“Microsoft announced that version 3.0 of its Services for UNIX (SFU 3.0) package was released to manufacturing this week. SFU 3.0, one of the key products developed by Microsoft’s India Development Center teams in Hyderabad, India, and Redmond, Wash., is being offered to meet the growing demand of UNIX customers wanting to take advantage of Microsoft Windows 2000. SFU 3.0 is a breakthrough version that incorporates new tools for rapid migration to Windows 2000 as well as new features for tighter platform integration in mixed environments. SFU 3.0 enables customers to optimize their previous investments in UNIX infrastructure, applications and people, while capitalizing on the value of Windows 2000 as an enterprise platform.” ENTNews has an explanatory article about this too.
I wonder from which UNIX are the people migrating to Win2k??
When I last checked out Interix 2.2 (the subsystem part of SFU), it was officially POSIX.1 and X/Open UNIX95 certified and I read that it was based about 85% on BSD with the remaining parts being AT&T-like.
The source for the included tools was available from Microsoft on CD also (separately).
The IRS successfully ported a 1.2 million lines-of-code application from Unix to Interix and deployed it on 30,000 desktops, so it definitely seems to work.
http://www.tpi-inc.com/Docs/customers.asp
And at $99 a pop, it’s as cheap as Red Hat – my copy is on its way in the mail right now.
I spent two months on a school trip in Hyderabad, India, during summer of 2000, and interviewed several students at the Indian Institute of Information Technology (IIIT). Both IIIT and the University of Hyderabad (where I took classes at) primarily used Linux to program on. In the course of my interviews, I talked with a student that worked at Microsoft’s Hyderabad’s facility. He did not provide my with any information on what they worked on (NDA) but I always wondered. Now I know. If you want UNIX programming people, pick up a few post graduate Computer Science students for India (Especially Hyderabad)
Links:
IIIT – http://www.iiit.net
University of Hyderabad – http://www.uohyd.ernet.in/
“While Microsoft’s Miller confirmed that the Interix part of SFU 3.0 can run Linux applications on Windows, he declined to get drawn into a discussion of the scenario.”
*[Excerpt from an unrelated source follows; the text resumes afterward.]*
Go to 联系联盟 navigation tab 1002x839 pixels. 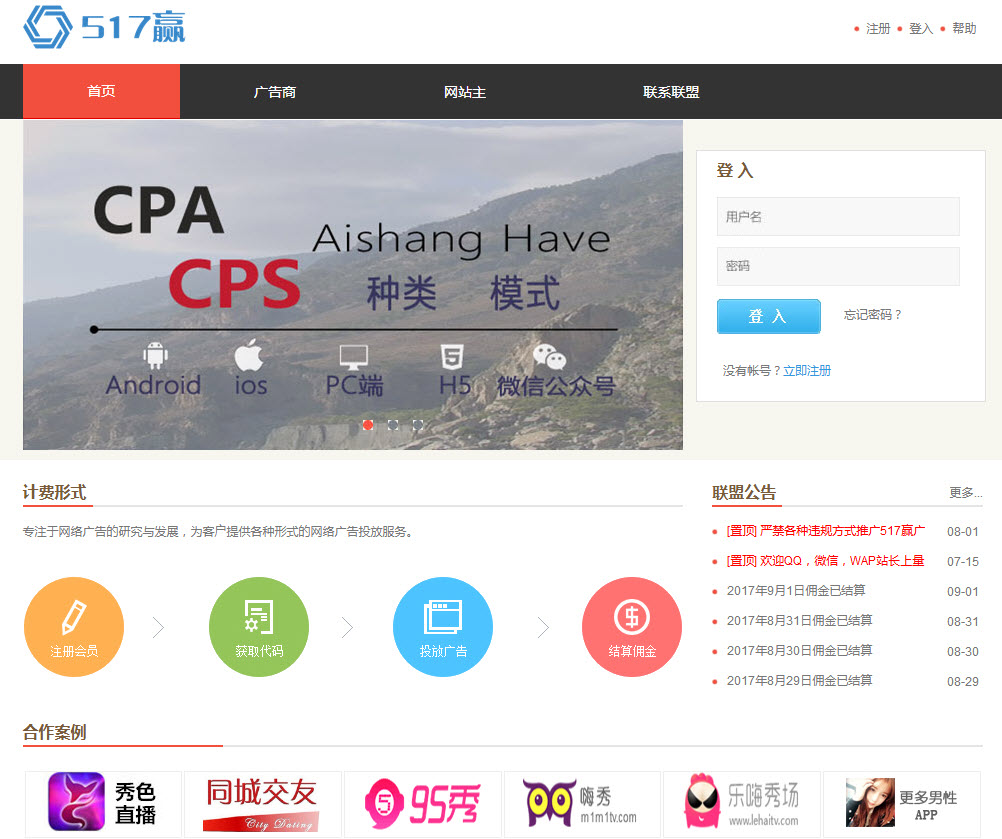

Does anyone know if he is talking about binaries or just recompiled source?
everything to GNU/Linux or even Solaris instead of have a layer over a layer just to be able to say that the application was ported (sort off) to W2K?
And it is funny to see that even if the layer is new… it doesn’t support Windows XP…
Cheers…
P.S.- and the price tag isn’t $99 only… add to it the cost of W2K… after all you need it to run the “layer”…
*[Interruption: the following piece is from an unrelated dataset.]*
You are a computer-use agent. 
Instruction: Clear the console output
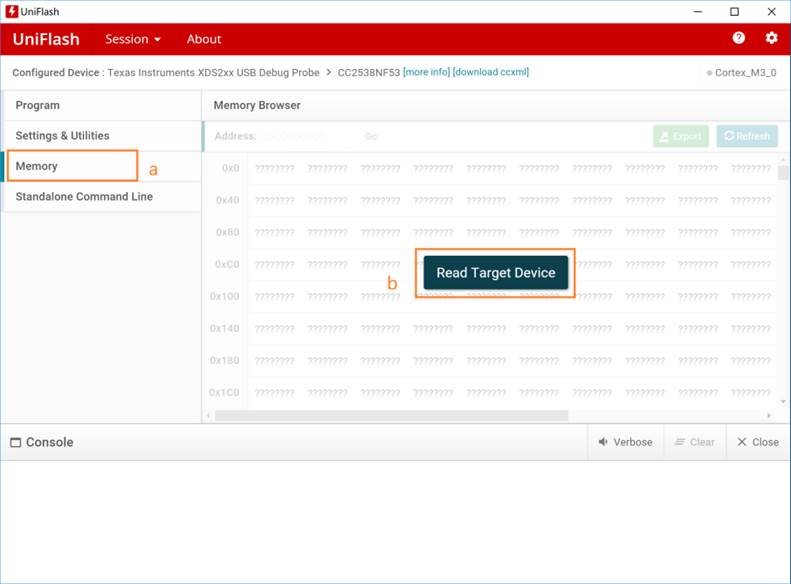tap(694, 442)
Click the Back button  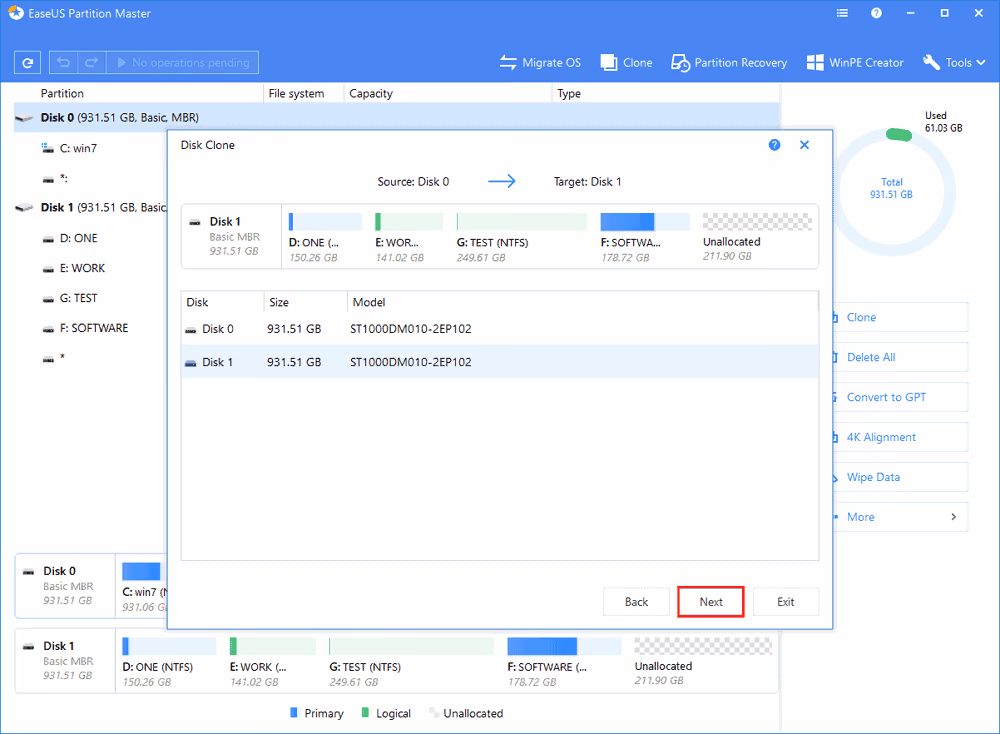(x=636, y=602)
“Support has been added for Windows XP Professional and Windows .NET Server, which isn’t expected to ship until 2003. “At this point, we don’t see any issues with supporting Windows .NET Server,” Miller says.”
Microsoft also told me that Windows XP is supported.
It runs binaries and can copile source code (gcc, visual c++ among others), NO EMULATION is a realtime subsystem like Win32. Supports running daemons as services and it inherits kerberos auth, really cool!
Other cool stuff:
– Sync passwords with NIS / yellow pages
– NFS server and client (you can cluster NFS services)
– Uses BSD sockets over TCP/IP Stack
– Win2000 and up supported
Is this like Cygwin http://www.cygwin.com/ (runtime environment plus ported UNIXy utils) or is it a UNIXy OS running on top of Windows?
cygwin makes Win2k a great desktop OS, and make NT 4 livable. 😉
– chrish
I don’t think this has a run-time for Unix binaries, besides which x86 ones would you support. This runs shell scripts, Perl code, Python code, etc. These are what they (Microsoft) call applications.
I’d say that cygwin could probably accomplish most anything that SFU 3 could do; it also runs on WinXP. The opposite of this is Wine, as most of you know, lets you run Windows apps on Linux. I’d say that running windows apps on linux is probably a better option given Microsoft’s inherent nature to drop a product of close it off in anyway possible when they think it will tie users down to the Microsoft platform.
intigration tools are realy migration tools…..I am astonished that MS would misrepresent such a tool….how underhanded!!!
OK, cool, so you pay 100 buxors to get the same as Cygwin, which is free. Tax on ignorance?
I like the abbreviation “SFU”, it reminds me of “Shut the F* Up” :o)
Neat things which were not (to my knowledge) previously true when Interix was a separate product from a 3rd party.
* Microsoft is now a licensee of the FSF
* Microsoft now distributes software under the same GNU GPL that they describe as “viral” and “IP destroying”
* All significant OS vendors now sell GNU software (Unix vendors gave in years ago, then Apple, now Microsoft)
I wonder what Peter Tattam thinks of all this, after all he believes that the Free Software movement is a scam to make the developing world prop up big business in America. This MS product must really be causing his paranoia to go into overload!